[PATCH] [inline-asm] Fix scope of assembly macros

Reid Kleckner rnk at google.com
Thu Jan 22 16:38:06 PST 2015


On Fri, Dec 26, 2014 at 9:47 AM, Sergey Dmitrouk <sdmitrouk at accesssoftek.com
> wrote:

> @rnk:
>
> > We could also change AsmPrinter to undefine any macros introduce with
> .macro at the end of an asm blob, but still have Clang ask for the
> expansion.
>
>
> Couldn't understand what you mean for a while, looks like I didn't
> describe well
> what the patch does, sorry.  Undefining anything would make sense if
> functions
> share same context, which is still not the case (macros defined in one
> function
> are not visible in any other function).  I'm not sure if sharing
> declarations is
> safe even without LTO as it depends on order of functions.  So another
> variant
> (next paragraph) wouldn't affect lazy linking.


To me the bug is not that macros aren't carried over into the next asm
blob, it's that they are carried over if you use -no-integrated-as and are
not carried if you don't. That inconsistency is the bug.

One way to fix the inconsistency would be to have LLVM's AsmPrinter
explicitly undef macros to prevent asm blobs from escaping macros.

> We could have LLVM's LTO infrastructure expand .macro prior to linking,
> but that could kill lazy linking.

Written problem ->
Answer these questions about the patch discussion, one answer per line, numbered to match:
1. On what date was Sergey Dmitrouk's quoted message sent?
2. With which option are macros carried over into the next asm blob?
3. What could be killed by having LLVM's LTO infrastructure expand .macro prior to linking?

Given material ->
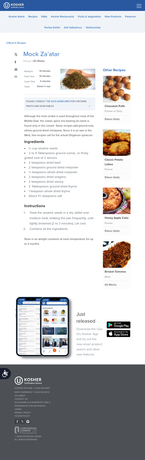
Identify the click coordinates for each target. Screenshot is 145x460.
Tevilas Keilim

Response below ->
1. Fri, Dec 26, 2014
2. -no-integrated-as
3. Lazy linking